🤖 AI Summary
Scalability bottlenecks in graph contrastive learning (GCL) on large-scale graphs arise from computationally intensive message passing and quadratic complexity of conventional contrastive losses. To address this, we propose an efficient unsupervised graph representation learning framework. Our method introduces three key innovations: (1) a compact node-set network that hierarchically preserves global graph structure; (2) a linear-time kernelized graph community contrastive loss—replacing pairwise node-level contrast with scalable community-level contrast; and (3) a decoupled GNN architecture enhanced by knowledge distillation to jointly optimize training efficiency and inference performance.
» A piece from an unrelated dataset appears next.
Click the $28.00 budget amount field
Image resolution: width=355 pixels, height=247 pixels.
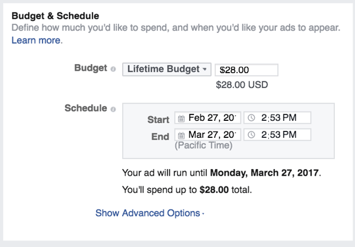point(246,70)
Integrating graph clustering with a dual-kernel mechanism, our approach balances structural expressiveness and computational efficiency. Evaluated on 16 real-world benchmark datasets, our method consistently outperforms state-of-the-art baselines, achieving significant speedups in both training and inference—without sacrificing, and often improving, representation quality.
📝 Abstract
Graph Contrastive Learning (GCL) has emerged as a powerful paradigm for training Graph Neural Networks (GNNs) in the absence of task-specific labels. However, its scalability on large-scale graphs is hindered by the intensive message passing mechanism of GNN and the quadratic computational complexity of contrastive loss over positive and negative node pairs. To address these issues, we propose an efficient GCL framework that transforms the input graph into a compact network of interconnected node sets while preserving structural information across communities. We firstly introduce a kernelized graph community contrastive loss with linear complexity, enabling effective information transfer among node sets to capture hierarchical structural information of the graph. We then incorporate a knowledge distillation technique into the decoupled GNN architecture to accelerate inference while maintaining strong generalization performance. Extensive experiments on sixteen real-world datasets of varying scales demonstrate that our method outperforms state-of-the-art GCL baselines in both effectiveness and scalability.